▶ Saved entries
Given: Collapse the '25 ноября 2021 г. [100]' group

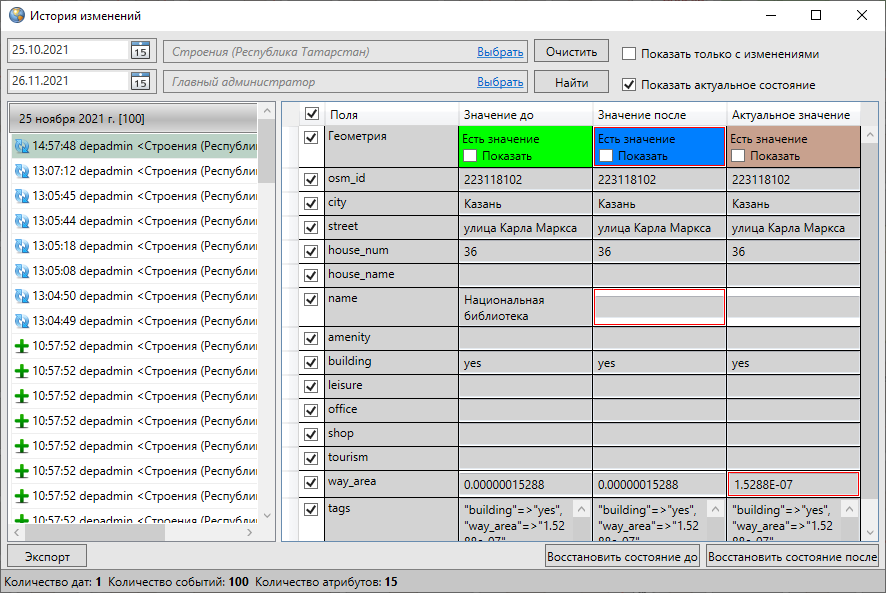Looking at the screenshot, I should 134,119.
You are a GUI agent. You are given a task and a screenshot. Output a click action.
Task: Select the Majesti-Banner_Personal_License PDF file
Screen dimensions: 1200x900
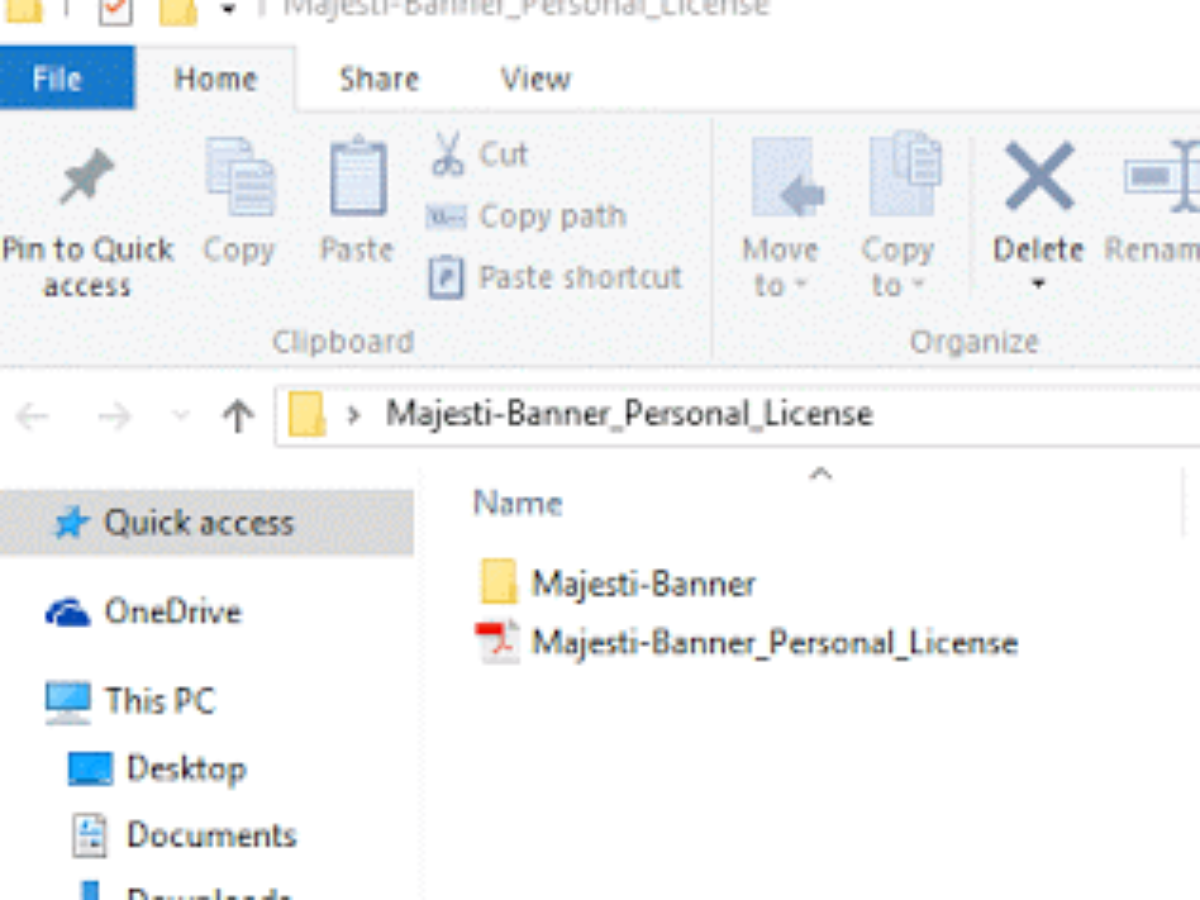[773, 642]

* * *

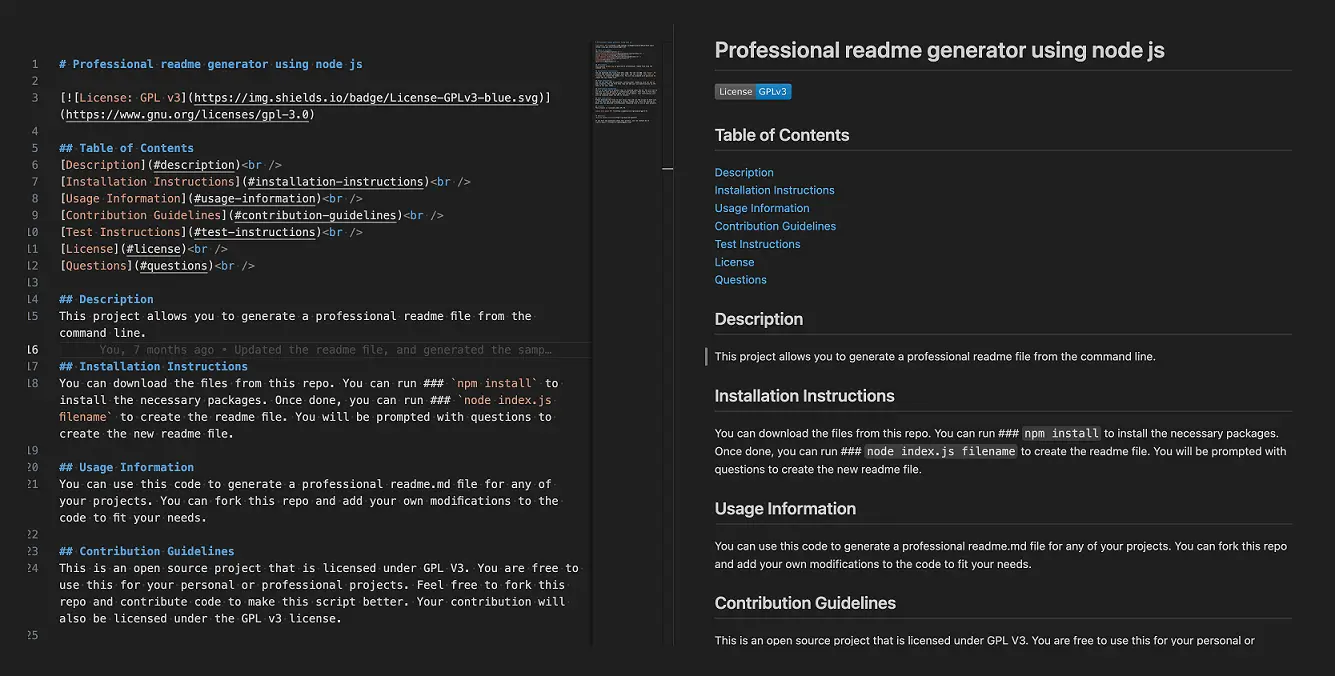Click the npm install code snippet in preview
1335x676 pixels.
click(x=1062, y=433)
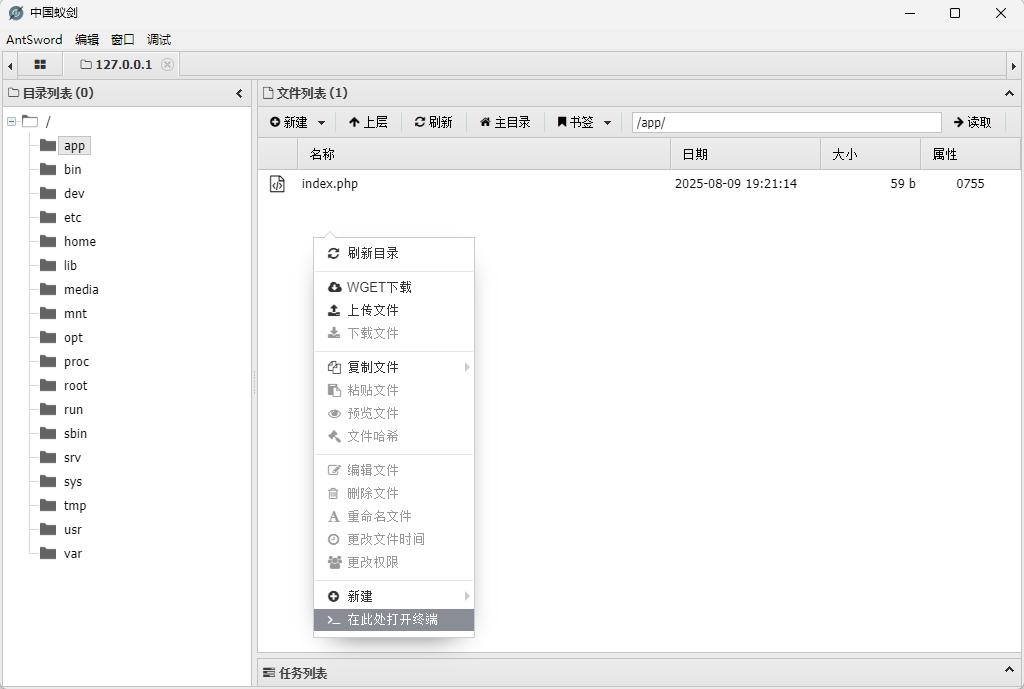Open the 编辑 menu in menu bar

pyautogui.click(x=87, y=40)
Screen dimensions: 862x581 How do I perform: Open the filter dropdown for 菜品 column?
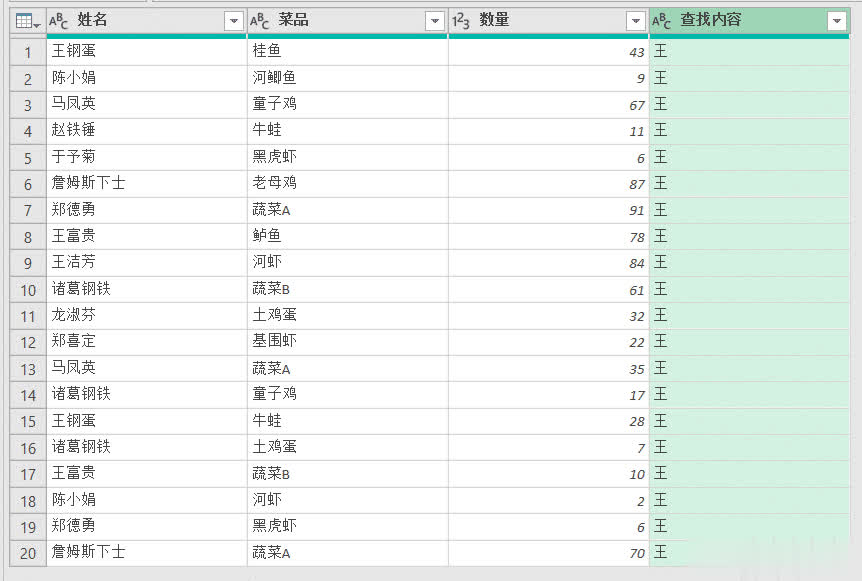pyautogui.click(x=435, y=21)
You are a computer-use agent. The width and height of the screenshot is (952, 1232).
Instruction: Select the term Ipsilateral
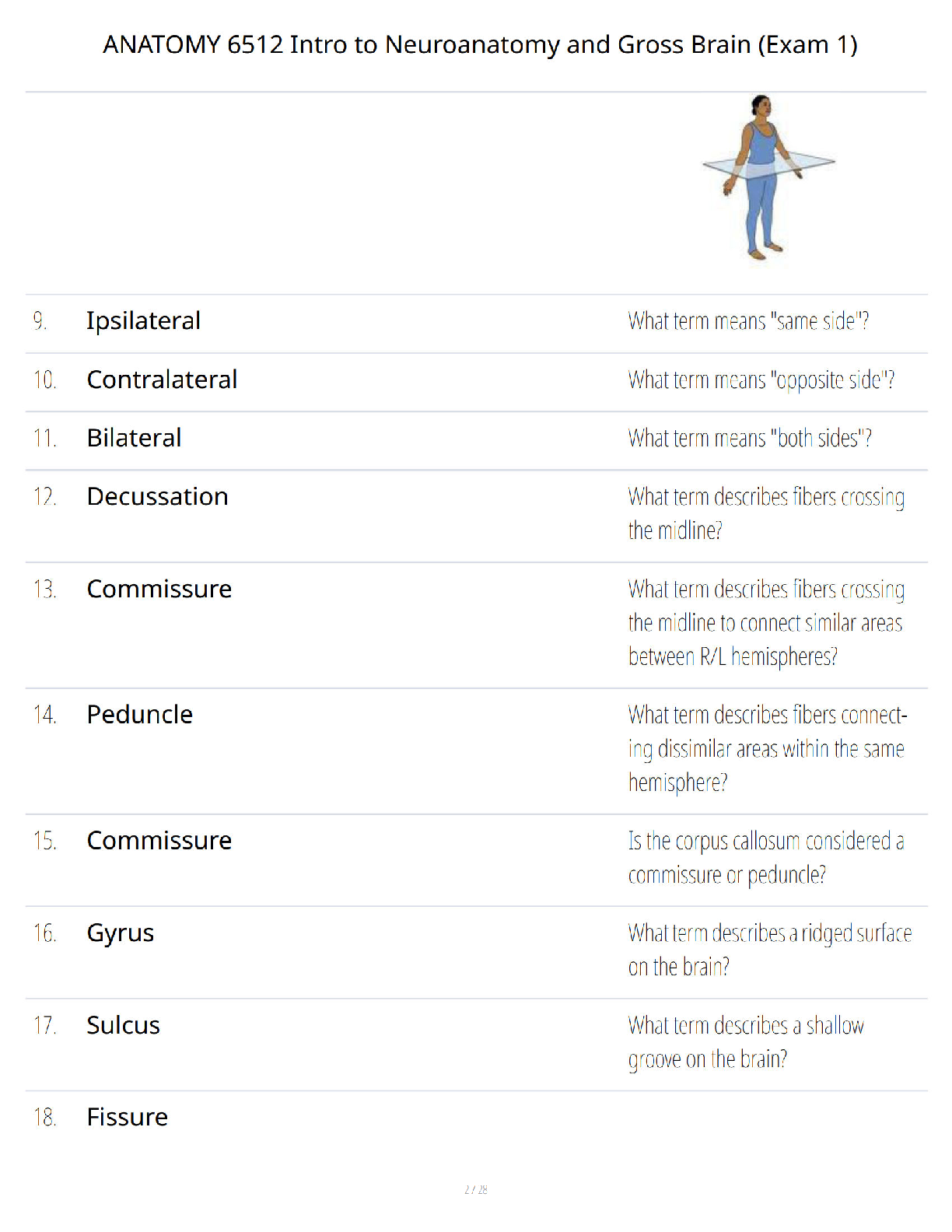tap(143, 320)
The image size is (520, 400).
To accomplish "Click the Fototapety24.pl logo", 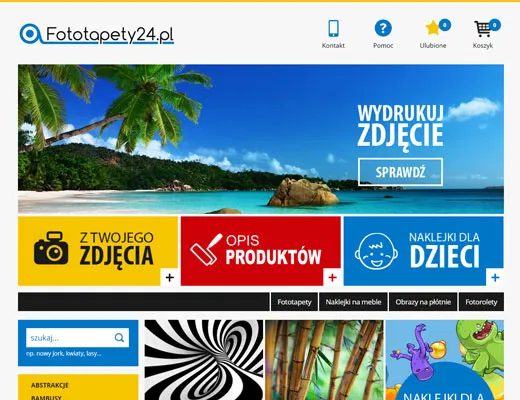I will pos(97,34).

▶ What this task involves
Give again, exactly as written above, each line from the one that has "Given: Collapse the" to the one that has "Task: Select the", both included; omit the pictures.

▶ Written response
Given: Collapse the '25 ноября 2021 г. [100]' group

Looking at the screenshot, I should 134,119.
You are a GUI agent. You are given a task and a screenshot. Output a click action.
Task: Select the Majesti-Banner_Personal_License PDF file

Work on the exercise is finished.